Ejercicio breve: Prosigue la reseña cinematográfica que aparece más abajo a partir de su última oración.

Texto fuente:
Una premisa que permite un ejemplo de metaficción en una cinta que tiene todo lo que se puede esperar de ella en una especie de “Los chicos del coro” versión teatral y adulta ya que en este caso se pasa del descreimiento general ante lo que puede sacar de sí este iluso y noble profesor de teatro de unos descarriados de la vida, que no dejan de ser unos criminales, mientras éstos encuentran una vía de escape a su particular espera de Godot representado en una libertad que nunca llega, a ese sentimiento común de trabajo en equipo y superación personal frente a los baches del camino como la falta de presupuesto, la poca disponibilidad dentro de la rutina de la cárcel y el hecho de conseguir que fuera de los muros de la prisión alguien se tome en serio la magia que ahí está surgiendo a base de talento y empeño.

Kad Merad, imprescindible de la comedia francesa reciente y protagonista de la serie política “Baron noir”, interpreta a Étienne, un actor sin éxito volcado en su oficio sin esperar nada a cambio más que contagiarles a estos tipos, un conjunto de intérpretes que destilan carisma y empatía en su papel de presos, la pasión por el teatro consiguiendo, quizás, el que sea su mayor hito logrando que su vida y su libertad vuelva a ser apreciada por ellos, construyendo algo que les merezca estar orgullosos, encontrando en sus personajes teatrales reflejos de su propia personalidad y también la fuerza motivadora para salir de un círculo carcelario que les engulle más en lo que es un aparcamiento de parias que un centro de reinserción. El teatro y la interpretación como vía para encontrar ese bien tan preciado que es la libertad y un sentido a querer seguir hacia adelante consiguiendo lo absurdo de que quizás, un sonoro fracaso, pueda suponer el más cálido aplauso por todo lo que durante el camino se ha conseguido.

“Quo vadis, Aida?” (Jasmila Žbanić)

Una madre coraje en el genocidio de Srebrenica

La directora Jasmila Žbanić (ganadora del Oso de Oro del Festival de Berlín por “Grbavica” en 2006) ofrece un retrato desolador que compitió en el Festival de Venecia 2020 nos lleva a la Guerra de los Balcanes en la década de los 90 y a la actuación de la ONU a través de los llamados Cascos Azules. En el verano de 1995 Aida es una profesora que en tiempos de conflicto está sirviendo como traductora para la ONU en la ciudad de Srebrenica, pueblo que es ocupado por el ejército serbio y que lleva a que cientos de personas pidan ser acogidos por los campos de la ONU agolpándose en las vallas pidiendo auxilio ante la posibilidad de ser exterminados.

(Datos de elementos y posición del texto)

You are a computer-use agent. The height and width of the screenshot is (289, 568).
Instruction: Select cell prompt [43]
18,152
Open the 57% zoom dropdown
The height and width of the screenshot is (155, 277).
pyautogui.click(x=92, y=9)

Respuesta propuesta:
Una propuesta que, no por obvia y ocupando un posicionamiento claro, no deja de ser una cinta impactante, desoladora y con una intriga que te mantiene pegado a la pantalla. Una tragedia todavía demasiado cercana y que muchos han olvidado estando la película dedicada a las 8.372 hombres musulmanes que fueron asesinados y dejaron mujeres, niños, amigos y vecinos noqueados.

La protagonista tiene que servir de intermediaria entre el alcalde de Srebrenica y un coronel holandés de la ONU, Thomas Karremans, que en realidad asiste maniatado a la realidad sacando una fuerza de poder de la que carece, todo lo contrario de Ratko Mladic, general de las fuerzas serbias que sabe que tiene la partida ganada ante su claridad de ideas (frente a una ONU que se pierde en promesas vacuas e inoperancia logística) y tener los medios a su alcance.

Mientras vemos la desesperación de una madre, una de tantas, esa Adina en la que su cometido profesional acaba perdiendo peso conforme pasan los minutos ante la necesidad de salvar a los suyos moviéndose entre el gentío, reconociendo a viejos amigos tan desubicados como ella, y desolada ante la cobardía de unos oficiales que no pueden más que intentar salvarse ellos mismos el pellejo conformando un listado de personas que tienen identificación diplomática.

La actriz Jasna Đuričić, con una mirada llena de ferocidad y de dolor, está espléndida creando un personaje lleno de fuerza que saca toda esa rabia de madre coraje teniendo que insensibilizarse ante lo que se está viviendo, y el drama de los demás, entre ellos vecinos y amigos, para aprovecharse de su puesto y poder poner a salvo a su marido y a sus dos hijos teniendo que batallar no sólo contra el ejército serbio sino frente a unos burócratas que no están dispuestos a hacer ninguna excepción y que están llevando a cabo un proceso de negociaciones que, en este tipo de conflictos enraizados en el odio extremo, quedan en tiempo perdido y papel mojado.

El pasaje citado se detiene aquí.